The following table summarizes the DBMS_CRYPTO package features.
| Feature | DBMS_CRYPTO Supported Functionality |
|---|---|
| Block cipher chaining modes | CBC, CFB, ECB, OFB |
| Cryptographic algorithms | AES |
| Cryptographic hash algorithms | SHA-1, SHA-2, HASH_SH256, HASH_SH384, HASH_SH512 |
| Cryptographic pseudo-random number generator | RAW, NUMBER, BINARY_INTEGER |
| Database types | RAW, CLOB, BLOB |
| Keyed hash (MAC) algorithms | HMAC_MD5, HMAC_SH1, HMAC_SH256, HMAC_SH384, HMAC_SH512 |
| Padding forms | PKCS5, zeroes |
The following table shows supported SHA hash functions, many of which can be used with RSA environments.

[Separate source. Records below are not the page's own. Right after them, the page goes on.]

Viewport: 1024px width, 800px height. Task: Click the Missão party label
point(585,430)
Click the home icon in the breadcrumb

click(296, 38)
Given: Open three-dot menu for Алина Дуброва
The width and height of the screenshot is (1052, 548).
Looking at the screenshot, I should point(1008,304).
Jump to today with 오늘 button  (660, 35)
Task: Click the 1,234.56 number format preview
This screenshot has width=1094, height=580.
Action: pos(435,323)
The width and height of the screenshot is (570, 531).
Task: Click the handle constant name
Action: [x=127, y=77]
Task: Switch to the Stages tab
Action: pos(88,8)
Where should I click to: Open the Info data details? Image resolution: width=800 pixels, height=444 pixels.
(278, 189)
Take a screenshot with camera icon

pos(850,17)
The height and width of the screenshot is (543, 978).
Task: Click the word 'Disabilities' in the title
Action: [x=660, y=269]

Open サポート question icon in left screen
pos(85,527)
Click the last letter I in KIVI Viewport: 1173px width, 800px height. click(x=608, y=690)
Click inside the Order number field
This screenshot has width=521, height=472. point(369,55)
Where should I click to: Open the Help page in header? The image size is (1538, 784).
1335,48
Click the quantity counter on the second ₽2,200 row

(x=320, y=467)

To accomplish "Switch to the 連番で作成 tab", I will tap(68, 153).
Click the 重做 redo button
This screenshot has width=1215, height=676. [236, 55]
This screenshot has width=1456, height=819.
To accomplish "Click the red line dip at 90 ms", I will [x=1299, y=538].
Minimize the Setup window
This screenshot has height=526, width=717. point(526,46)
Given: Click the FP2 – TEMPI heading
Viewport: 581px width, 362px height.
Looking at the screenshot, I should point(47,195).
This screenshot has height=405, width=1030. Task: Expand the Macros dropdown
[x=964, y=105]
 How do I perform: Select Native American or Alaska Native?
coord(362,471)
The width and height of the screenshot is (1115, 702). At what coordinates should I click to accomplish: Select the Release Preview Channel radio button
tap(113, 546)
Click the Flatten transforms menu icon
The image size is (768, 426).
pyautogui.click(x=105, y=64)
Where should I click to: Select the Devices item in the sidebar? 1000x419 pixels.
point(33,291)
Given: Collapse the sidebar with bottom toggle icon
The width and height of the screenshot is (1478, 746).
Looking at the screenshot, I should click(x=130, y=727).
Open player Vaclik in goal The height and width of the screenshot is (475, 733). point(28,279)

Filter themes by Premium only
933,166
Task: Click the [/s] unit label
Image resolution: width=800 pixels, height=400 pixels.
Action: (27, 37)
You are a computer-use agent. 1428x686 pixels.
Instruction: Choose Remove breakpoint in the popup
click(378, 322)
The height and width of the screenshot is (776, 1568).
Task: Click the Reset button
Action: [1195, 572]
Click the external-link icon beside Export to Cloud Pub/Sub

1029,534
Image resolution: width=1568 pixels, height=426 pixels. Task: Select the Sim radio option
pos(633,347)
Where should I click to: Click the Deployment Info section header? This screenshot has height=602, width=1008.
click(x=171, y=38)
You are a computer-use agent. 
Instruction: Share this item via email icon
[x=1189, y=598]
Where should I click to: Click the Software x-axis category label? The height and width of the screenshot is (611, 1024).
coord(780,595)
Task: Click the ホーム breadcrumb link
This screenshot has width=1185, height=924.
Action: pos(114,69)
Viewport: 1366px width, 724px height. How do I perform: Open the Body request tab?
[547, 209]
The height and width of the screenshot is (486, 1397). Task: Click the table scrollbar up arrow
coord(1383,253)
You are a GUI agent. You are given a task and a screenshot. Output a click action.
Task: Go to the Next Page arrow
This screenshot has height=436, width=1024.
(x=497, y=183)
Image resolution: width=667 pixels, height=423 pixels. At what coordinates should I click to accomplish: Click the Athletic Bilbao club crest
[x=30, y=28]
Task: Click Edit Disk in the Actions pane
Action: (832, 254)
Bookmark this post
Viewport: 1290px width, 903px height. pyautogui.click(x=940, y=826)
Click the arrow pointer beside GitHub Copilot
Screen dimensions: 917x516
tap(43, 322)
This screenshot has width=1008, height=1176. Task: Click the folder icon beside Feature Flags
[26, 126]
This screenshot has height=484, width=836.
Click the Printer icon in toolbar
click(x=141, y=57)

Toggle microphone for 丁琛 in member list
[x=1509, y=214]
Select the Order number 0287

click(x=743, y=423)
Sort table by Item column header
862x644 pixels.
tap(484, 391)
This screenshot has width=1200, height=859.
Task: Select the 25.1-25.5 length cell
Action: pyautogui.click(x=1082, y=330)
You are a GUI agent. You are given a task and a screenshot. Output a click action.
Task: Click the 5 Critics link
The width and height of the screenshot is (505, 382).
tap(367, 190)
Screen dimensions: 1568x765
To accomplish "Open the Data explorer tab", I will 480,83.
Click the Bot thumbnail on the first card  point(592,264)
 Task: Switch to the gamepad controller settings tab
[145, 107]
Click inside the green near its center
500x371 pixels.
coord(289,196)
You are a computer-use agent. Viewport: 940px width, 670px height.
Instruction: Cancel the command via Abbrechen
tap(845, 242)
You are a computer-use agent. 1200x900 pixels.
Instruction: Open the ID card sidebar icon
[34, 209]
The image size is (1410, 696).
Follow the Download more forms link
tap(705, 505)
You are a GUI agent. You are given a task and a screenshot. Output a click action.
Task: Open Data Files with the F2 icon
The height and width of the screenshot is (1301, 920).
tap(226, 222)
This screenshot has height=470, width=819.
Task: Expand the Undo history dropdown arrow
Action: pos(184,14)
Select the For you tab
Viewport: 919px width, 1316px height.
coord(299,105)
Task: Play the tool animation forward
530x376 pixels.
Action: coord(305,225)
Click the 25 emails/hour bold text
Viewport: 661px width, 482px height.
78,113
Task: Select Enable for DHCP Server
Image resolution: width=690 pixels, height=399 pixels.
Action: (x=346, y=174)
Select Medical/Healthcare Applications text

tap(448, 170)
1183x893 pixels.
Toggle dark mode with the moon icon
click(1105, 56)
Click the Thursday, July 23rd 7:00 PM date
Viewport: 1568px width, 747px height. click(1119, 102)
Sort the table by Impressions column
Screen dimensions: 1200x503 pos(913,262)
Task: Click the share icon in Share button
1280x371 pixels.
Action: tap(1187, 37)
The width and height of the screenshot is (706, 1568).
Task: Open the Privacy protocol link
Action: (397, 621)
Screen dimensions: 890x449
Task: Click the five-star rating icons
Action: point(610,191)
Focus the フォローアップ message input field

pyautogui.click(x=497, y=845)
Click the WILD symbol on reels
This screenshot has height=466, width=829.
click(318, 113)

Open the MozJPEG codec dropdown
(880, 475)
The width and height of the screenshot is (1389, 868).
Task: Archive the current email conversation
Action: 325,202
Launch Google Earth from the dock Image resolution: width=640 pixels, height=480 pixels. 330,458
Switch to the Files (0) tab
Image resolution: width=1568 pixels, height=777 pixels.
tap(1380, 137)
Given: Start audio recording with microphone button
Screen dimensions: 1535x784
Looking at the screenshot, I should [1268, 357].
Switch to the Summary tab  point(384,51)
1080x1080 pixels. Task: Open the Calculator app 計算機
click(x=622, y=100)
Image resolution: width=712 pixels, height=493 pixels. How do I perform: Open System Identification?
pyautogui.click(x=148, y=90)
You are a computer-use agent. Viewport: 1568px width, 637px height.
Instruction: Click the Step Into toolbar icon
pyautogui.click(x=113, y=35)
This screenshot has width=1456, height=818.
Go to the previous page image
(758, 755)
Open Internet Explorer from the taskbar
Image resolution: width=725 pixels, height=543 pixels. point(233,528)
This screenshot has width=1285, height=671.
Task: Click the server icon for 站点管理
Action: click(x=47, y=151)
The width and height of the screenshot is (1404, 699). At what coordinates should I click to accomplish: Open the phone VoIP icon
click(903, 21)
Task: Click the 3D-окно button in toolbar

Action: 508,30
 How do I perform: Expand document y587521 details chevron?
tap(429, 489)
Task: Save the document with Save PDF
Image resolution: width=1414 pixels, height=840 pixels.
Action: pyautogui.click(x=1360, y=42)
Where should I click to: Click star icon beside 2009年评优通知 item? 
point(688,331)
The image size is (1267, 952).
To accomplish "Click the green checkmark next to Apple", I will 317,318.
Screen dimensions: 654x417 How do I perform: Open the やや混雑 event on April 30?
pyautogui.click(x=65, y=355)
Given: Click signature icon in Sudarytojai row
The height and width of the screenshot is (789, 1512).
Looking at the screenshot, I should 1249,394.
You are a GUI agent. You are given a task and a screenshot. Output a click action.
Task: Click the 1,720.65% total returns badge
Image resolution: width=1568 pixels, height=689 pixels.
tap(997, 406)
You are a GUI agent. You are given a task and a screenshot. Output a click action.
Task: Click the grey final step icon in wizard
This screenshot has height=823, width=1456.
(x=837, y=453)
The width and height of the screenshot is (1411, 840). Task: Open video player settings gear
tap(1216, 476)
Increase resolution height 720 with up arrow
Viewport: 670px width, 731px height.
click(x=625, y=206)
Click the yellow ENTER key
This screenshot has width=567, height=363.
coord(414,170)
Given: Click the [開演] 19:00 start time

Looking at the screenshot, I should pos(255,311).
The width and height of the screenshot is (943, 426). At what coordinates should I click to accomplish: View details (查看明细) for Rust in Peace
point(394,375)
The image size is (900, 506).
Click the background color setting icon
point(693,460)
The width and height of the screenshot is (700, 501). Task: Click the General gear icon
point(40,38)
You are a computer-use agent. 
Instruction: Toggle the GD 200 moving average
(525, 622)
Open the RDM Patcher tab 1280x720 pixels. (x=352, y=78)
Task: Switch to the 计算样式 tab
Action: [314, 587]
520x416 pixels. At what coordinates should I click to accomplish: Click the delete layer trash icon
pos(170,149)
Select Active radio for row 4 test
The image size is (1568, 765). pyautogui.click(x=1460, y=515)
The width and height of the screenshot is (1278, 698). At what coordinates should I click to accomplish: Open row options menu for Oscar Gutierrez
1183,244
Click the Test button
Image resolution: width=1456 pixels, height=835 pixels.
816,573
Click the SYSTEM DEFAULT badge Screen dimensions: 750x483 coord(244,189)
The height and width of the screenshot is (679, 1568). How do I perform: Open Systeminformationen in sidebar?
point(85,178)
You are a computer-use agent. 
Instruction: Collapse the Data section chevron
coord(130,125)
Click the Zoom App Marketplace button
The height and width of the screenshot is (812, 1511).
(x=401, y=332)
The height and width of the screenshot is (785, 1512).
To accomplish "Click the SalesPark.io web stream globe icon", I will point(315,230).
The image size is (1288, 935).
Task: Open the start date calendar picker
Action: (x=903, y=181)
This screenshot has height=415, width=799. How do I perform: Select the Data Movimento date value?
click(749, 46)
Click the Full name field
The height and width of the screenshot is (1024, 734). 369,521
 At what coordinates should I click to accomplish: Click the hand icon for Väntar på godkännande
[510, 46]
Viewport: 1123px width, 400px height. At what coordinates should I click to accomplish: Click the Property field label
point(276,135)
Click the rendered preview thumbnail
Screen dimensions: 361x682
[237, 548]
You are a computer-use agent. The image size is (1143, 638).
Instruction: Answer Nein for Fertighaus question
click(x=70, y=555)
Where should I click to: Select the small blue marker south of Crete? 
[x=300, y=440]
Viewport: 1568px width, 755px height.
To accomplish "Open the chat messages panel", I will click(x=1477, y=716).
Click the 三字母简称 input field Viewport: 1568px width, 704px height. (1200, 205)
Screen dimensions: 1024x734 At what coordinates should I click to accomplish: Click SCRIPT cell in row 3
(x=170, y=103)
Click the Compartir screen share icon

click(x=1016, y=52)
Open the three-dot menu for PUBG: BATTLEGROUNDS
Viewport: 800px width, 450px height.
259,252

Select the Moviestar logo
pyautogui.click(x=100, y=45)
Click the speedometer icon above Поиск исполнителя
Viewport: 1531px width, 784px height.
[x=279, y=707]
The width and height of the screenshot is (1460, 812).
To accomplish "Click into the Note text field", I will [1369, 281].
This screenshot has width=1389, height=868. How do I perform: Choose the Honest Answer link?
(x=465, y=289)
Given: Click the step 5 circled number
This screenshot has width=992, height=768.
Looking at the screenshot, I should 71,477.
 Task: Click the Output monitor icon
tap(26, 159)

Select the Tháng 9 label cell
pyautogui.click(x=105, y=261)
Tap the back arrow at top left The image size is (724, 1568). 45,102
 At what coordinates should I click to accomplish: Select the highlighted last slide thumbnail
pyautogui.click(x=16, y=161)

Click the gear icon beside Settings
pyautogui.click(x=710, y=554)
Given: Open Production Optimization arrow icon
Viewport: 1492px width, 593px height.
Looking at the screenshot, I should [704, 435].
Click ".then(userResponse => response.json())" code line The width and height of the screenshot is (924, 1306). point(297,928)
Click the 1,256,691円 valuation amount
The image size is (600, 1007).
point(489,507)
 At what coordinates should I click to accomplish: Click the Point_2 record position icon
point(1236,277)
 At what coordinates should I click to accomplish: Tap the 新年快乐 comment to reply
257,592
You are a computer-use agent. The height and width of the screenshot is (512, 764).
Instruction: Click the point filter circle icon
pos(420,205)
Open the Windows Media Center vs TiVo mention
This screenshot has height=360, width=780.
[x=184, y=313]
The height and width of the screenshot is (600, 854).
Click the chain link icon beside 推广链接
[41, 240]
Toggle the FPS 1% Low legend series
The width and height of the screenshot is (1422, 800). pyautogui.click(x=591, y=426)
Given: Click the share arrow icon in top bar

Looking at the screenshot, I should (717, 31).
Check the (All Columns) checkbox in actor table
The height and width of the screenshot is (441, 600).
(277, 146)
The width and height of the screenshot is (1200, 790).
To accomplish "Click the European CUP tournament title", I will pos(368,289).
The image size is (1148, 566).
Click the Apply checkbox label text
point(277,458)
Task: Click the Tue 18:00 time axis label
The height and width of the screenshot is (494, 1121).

| Hash Algorithm | Description |
|---|---|
| SIGN_RSA_PKCS1_OAEP_SHA256 | RSA with Public Key Cryptographic Standards, SHA 256 bit hash function and OAEP padding |
| SIGN_SHA1_ECDSA | SHA hash function with Elliptic Curve Digital Signature Algorithm |
| SIGN_SHA1_RSA | SHA hash function with RSA |
| SIGN_SHA1_RSA_X931 | SHA hash function with RSA and X931 padding |
| SIGN_SHA224_ECDSA | SHA 224 bit hash function with Elliptic Curve Digital Signature Algorithm |
| SIGN_SHA224_RSA | SHA 224 bit hash function with RSA |
| SIGN_SHA256_ECDSA | SHA 256 bit hash function with Elliptic Curve Digital Signature Algorithm |
| SIGN_SHA256_RSA | SHA 256 bit hash function with RSA |
| SIGN_SHA256_RSA_X931 | SHA 256 bit hash function with RSA and X931 padding |
| SIGN_SHA384_ECDSA | SHA 384 bit hash function with Elliptic Curve Digital Signature Algorithm |
| SIGN_SHA384_RSA | SHA 384 bit hash function with RSA |
| SIGN_SHA384_RSA_X931 | SHA 384 bit hash function with RSA and X931 padding |
| SIGN_SHA512_ECDSA | SHA 512bit hash function with Elliptic Curve Digital Signature Algorithm |
| SIGN_SHA512_RSA | SHA 384 bit hash function with RSA |
| SIGN_SHA512_RSA_X931 | SHA 384 bit hash function with RSA and X931 padding |
The following table shows supported encryption and decryption algorithms.
| Algorithm | Description |
|---|---|
| PKENCRYPT_ECDH | Elliptic Curve Diffie Hellman |
| PKENCRYPT_RSA_PKCS1_OAEP | RSA Public Key Cryptosystem with PKCS1 and OAEP padding |
The following table shows other supported algorithms.
| Algorithm | Description |
|---|---|
| KEY_TYPE_RSA | RSA key type |
| SIGN_ECDSA | Elliptic Curve Digital Signature Algorithm |
DBMS_CRYPTO supports a range of algorithms that accommodate both new and existing systems. Although 3DES_2KEY and MD4 are provided for backward compatibility, you achieve better security using 3DES, AES, or SHA-1. Therefore, 3DES_2KEY is not recommended.
The DBMS_CRYPTO package includes cryptographic checksum capabilities (MD5), which are useful for comparisons, and the ability to generate a secure random number (the RANDOMBYTES function). Secure random number generation is an important part of cryptography; predictable keys are easily guessed keys; and easily guessed keys may lead to easy decryption of data. Most cryptanalysis is done by finding weak keys or poorly stored keys, rather than through brute force analysis (cycling through all possible keys).
Note: Do not use DBMS_RANDOM, because it is unsuitable for cryptographic key generation.
Key management is programmatic. That is, the application (or caller of the function) must supply the encryption key. This means that the application developer must find a way of storing and retrieving keys securely. The relative strengths and weaknesses of various key management techniques are discussed in the sections that follow. The DES algorithm itself has an effective key length of 56-bits.